Ongoing legal battles over patents and tough competition are hurting Motorola's sales and profits, the company said Friday.
After the market closed on Friday, the company reported that sales fell short of expectations in the fourth quarter of 2011. The company estimates sales of about $3.4 billion for the quarter with modest profitability on a non-GAAP basis. Analysts had expected the company to bring in sales of $3.9 billion, according to Reuters.
Motorola blamed increased competition in the mobile device market as well as raging patent wars, primarily with Apple. The company also said it shipped about 10.5 million mobile devices in the quarter, of which about 5.3 million were smartphones.

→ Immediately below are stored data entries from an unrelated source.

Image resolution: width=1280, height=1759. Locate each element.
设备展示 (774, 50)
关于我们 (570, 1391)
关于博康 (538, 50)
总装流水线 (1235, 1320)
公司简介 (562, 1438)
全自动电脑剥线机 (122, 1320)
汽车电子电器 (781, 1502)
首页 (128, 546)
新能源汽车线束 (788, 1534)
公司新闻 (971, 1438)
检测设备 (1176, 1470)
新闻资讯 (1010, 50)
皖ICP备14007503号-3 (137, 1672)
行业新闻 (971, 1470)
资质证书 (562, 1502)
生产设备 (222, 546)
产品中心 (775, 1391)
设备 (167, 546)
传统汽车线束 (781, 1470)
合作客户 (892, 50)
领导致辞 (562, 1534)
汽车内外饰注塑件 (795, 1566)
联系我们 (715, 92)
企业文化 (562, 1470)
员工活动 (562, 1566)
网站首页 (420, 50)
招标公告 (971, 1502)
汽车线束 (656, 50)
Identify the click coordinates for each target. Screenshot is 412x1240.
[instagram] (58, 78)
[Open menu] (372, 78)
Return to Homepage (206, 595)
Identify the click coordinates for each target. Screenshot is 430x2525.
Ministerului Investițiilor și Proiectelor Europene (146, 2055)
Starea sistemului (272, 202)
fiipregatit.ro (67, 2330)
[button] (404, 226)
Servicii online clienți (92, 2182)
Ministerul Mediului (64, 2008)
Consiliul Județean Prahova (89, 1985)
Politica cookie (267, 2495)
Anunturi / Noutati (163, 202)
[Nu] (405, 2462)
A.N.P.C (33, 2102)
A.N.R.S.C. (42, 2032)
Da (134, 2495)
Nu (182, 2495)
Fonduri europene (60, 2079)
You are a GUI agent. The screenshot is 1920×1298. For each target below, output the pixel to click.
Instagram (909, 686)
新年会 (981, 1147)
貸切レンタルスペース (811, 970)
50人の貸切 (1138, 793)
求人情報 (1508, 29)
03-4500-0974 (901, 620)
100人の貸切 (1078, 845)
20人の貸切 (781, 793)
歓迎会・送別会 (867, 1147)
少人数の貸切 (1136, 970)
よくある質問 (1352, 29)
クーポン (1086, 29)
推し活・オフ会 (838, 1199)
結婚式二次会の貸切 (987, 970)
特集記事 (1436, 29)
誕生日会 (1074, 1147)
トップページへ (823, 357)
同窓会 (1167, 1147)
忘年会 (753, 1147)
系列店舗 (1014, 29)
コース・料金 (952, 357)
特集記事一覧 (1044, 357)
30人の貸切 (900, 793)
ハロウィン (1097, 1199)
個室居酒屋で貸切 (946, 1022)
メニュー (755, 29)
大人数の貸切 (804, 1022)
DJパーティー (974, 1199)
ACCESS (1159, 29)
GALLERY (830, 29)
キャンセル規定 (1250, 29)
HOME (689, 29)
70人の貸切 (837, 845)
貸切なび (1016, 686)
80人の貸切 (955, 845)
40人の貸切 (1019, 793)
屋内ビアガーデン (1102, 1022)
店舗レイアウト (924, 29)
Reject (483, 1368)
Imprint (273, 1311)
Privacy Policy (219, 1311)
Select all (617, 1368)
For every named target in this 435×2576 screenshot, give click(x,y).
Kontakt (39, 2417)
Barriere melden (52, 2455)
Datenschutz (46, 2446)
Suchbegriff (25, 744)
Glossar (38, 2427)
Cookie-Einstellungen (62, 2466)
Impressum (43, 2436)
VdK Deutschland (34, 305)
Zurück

Motorola will offer more detail about the quarter when it releases its full earnings report on January 26.
Motorola, which uses the Google Android operating system for its smartphones, sued Apple in October 2010, accusing it of violating 18 separate patents by including Motorola technology in its iPad, iPhone, iPod Touch, and certain Mac computers. Apple fired back almost immediately with two lawsuits of its own against Motorola. Apple said Motorola is violating its patents for multitouch by including the feature in several of its Droid smartphones and other handsets.
The two companies have been going back and forth in the U.S. courts as well as in courts outside the U.S. over intellectual property issues.
Motorola, which has been around for more than 80 years, has a strong patent portfolio. And it's believed that the patent portfolio alone could have been what sparked Google's interest in acquiring Motorola. Google announced in August that it plans to buy Motorola for $12.5 billion. The deal is still awaiting regulatory approval. Motorola has a portfolio of more than 17,000 approved patents, with another 7,500 patents filed and pending approval.
Despite the fact that Motorola has an enviable patent portfolio, defending those patents has not been cheap. And it looks like the cost of its legal wranglings is taking a toll on the company.
Meanwhile, Motorola is facing stiff competition from other smartphone competitors, such as Samsung and LG. According to market research firm ComScore, Samsung accounted for 25.6 percent of U.S. mobile subscribers for the three months ending November 11, a slight increase of 0.3 percent over the previous three months. Motorola accounted for about 13.7 percent, which is slightly down from 14 percent for the three months that ended in August.
Updated 3:05 p.m. PT: This story has been updated with background information.